● SOURCE MATERIAL
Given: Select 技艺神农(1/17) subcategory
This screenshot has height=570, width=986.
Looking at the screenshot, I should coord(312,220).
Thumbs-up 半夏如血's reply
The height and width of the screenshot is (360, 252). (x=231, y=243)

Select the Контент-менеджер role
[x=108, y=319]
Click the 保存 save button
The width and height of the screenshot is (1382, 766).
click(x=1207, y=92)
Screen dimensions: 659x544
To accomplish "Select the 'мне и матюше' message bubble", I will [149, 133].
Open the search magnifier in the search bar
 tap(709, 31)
==
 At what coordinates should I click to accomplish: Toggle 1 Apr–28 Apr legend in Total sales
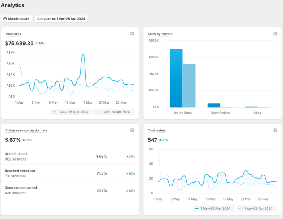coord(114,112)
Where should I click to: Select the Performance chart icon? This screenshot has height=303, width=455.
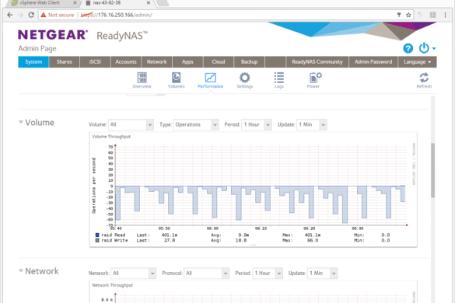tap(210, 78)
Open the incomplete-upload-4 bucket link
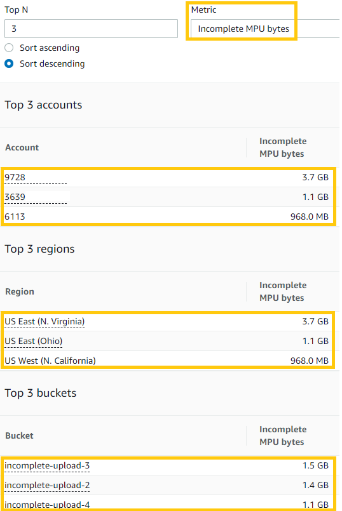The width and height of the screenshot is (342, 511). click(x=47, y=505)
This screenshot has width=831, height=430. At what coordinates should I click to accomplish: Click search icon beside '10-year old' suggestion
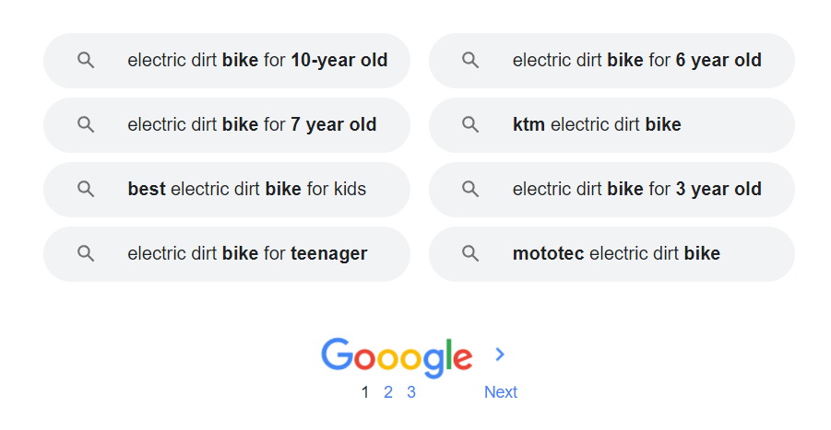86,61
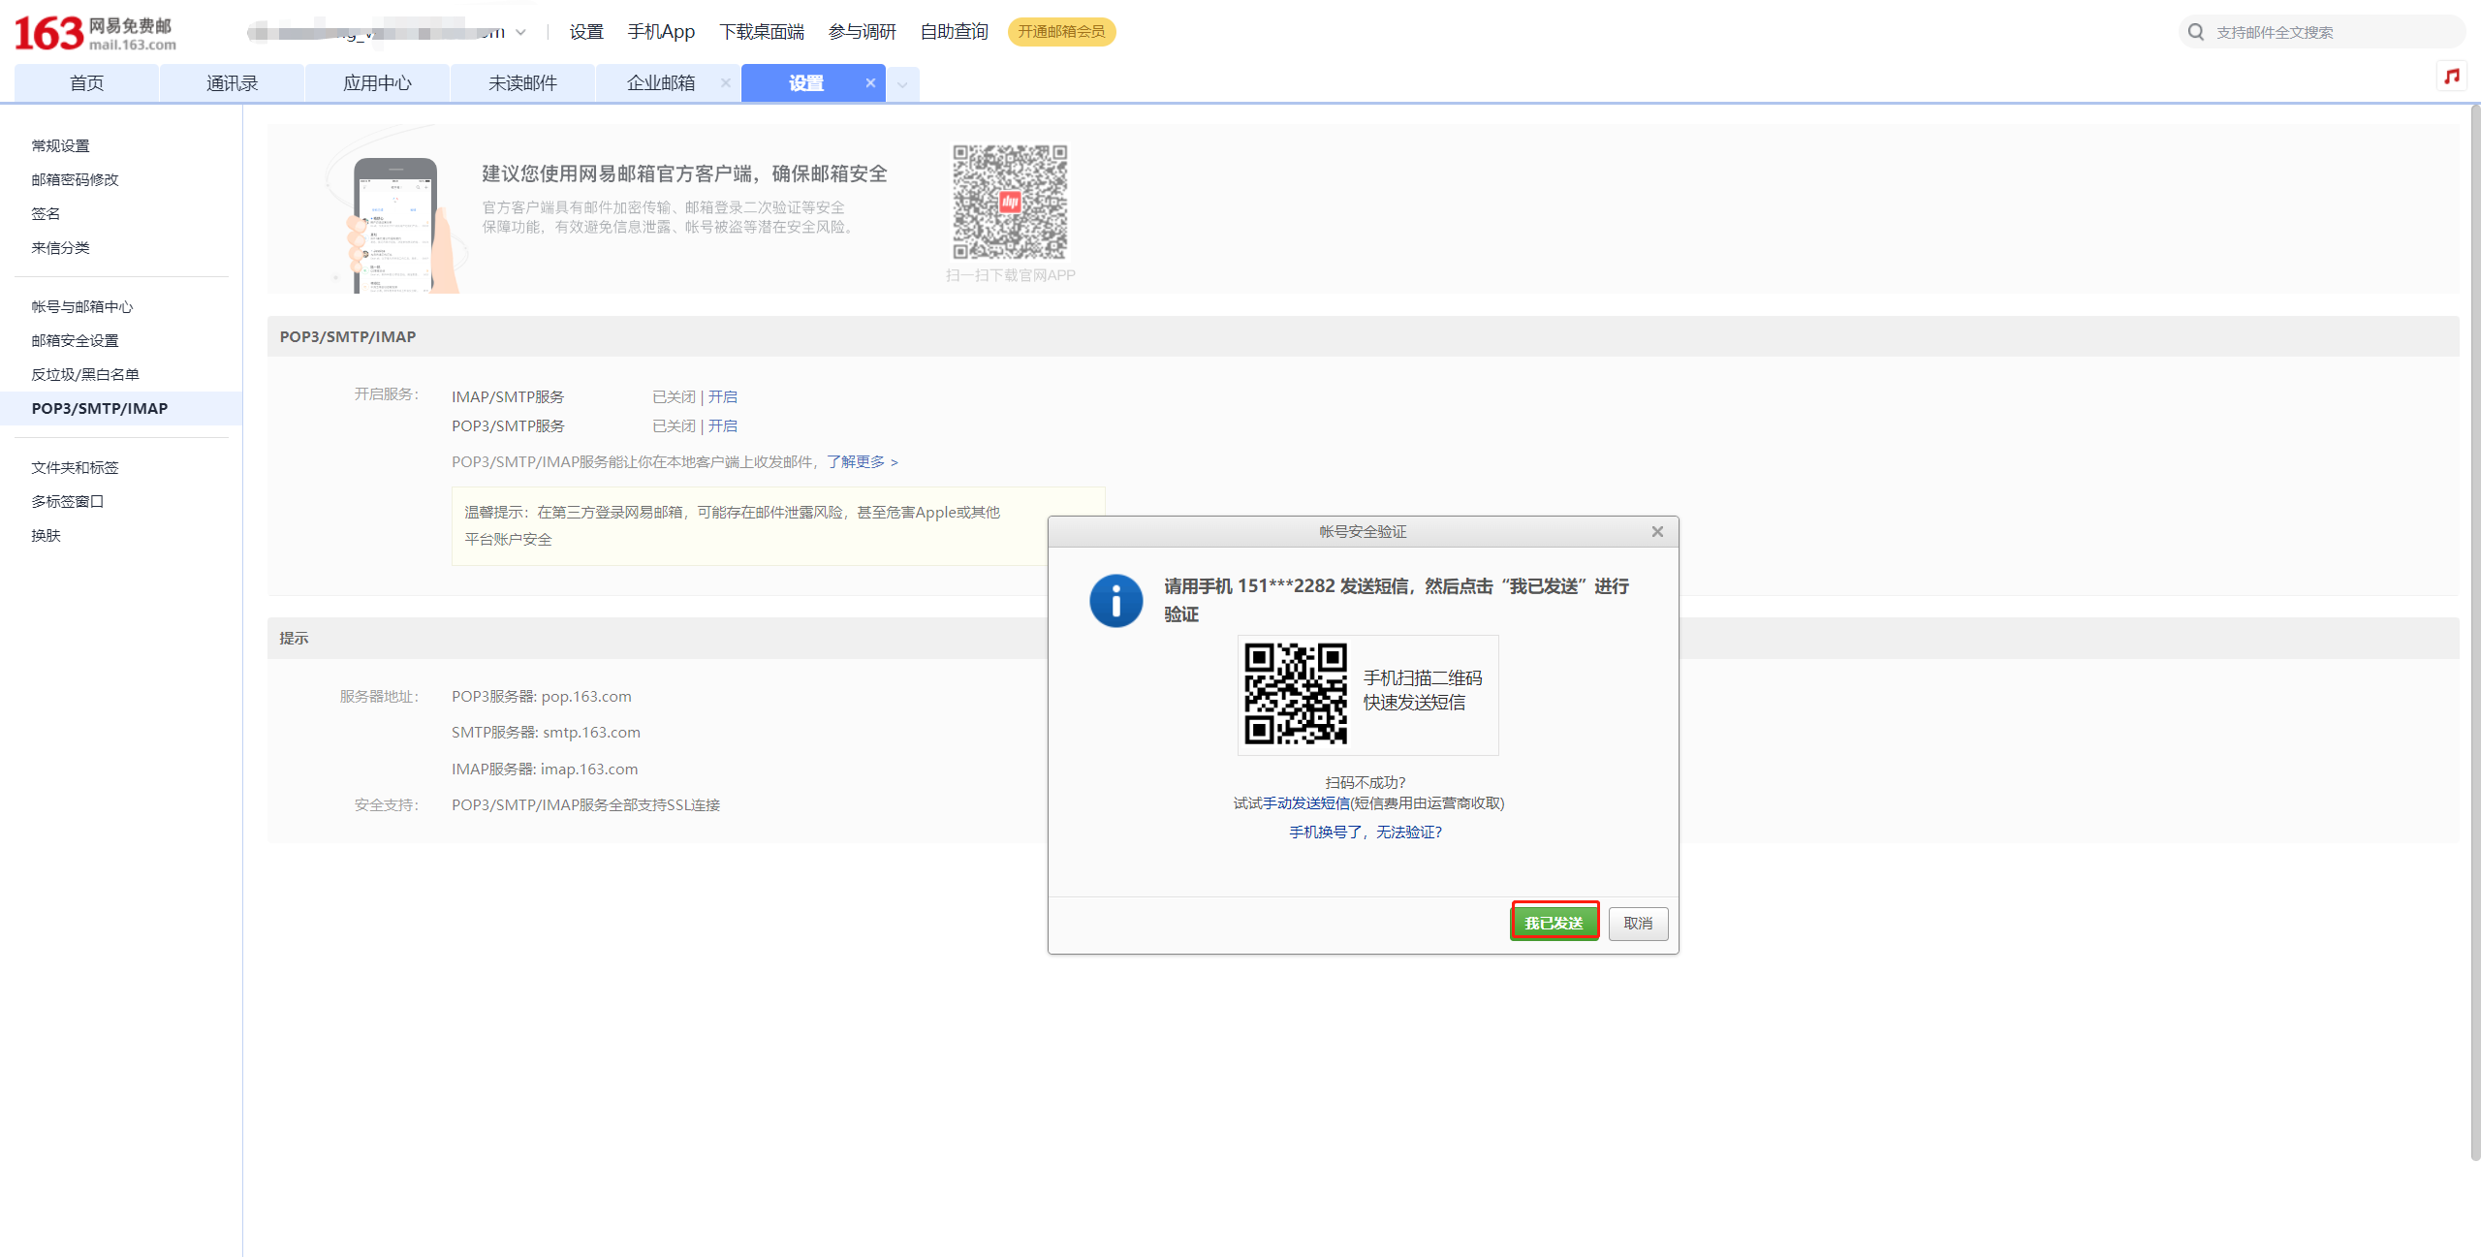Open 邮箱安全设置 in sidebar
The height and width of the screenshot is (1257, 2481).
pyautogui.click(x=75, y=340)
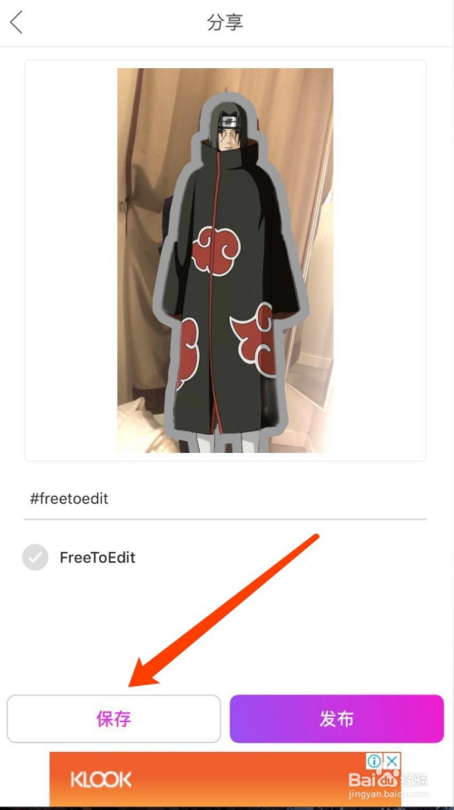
* * *
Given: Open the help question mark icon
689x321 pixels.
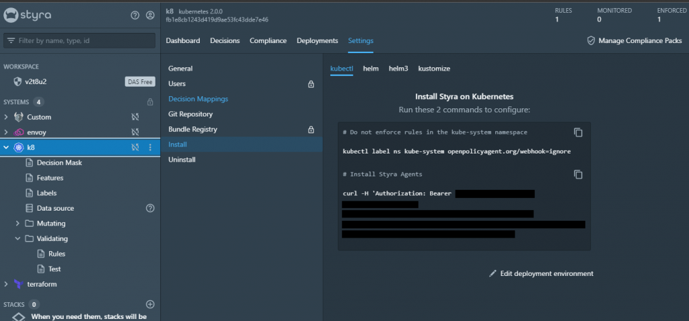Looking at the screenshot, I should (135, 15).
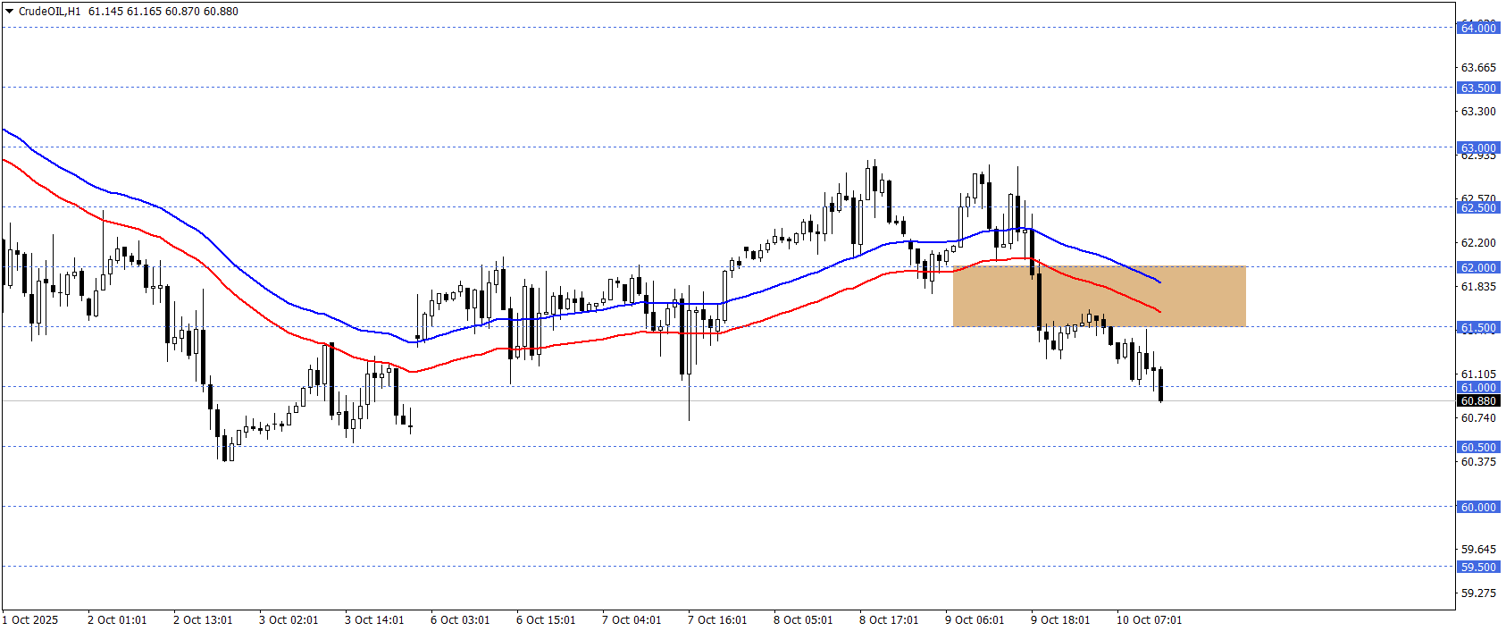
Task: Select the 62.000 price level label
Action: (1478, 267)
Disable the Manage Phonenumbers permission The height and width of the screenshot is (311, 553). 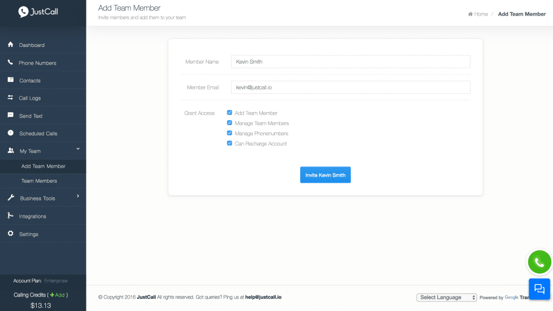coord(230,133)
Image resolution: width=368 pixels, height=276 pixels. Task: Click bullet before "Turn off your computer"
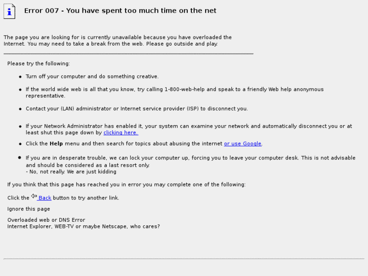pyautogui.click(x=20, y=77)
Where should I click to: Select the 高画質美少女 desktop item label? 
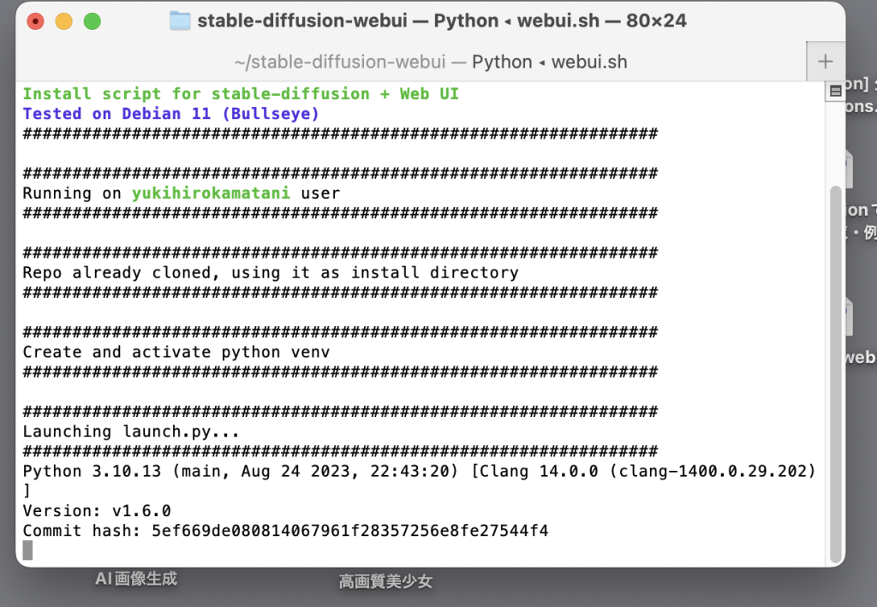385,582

● WHAT TO DO
Copy out the items from the line containing "Screen dimensions: 659x544" through the line containing "tap(709, 31)", including both of those lines and the requests, and shift every coordinate in the answers by -106.

● EXERCISE RESPONSE
Screen dimensions: 659x544
To accomplish "Select the 'мне и матюше' message bubble", I will [43, 27].
Open the search magnifier in the search bar
 tap(603, -75)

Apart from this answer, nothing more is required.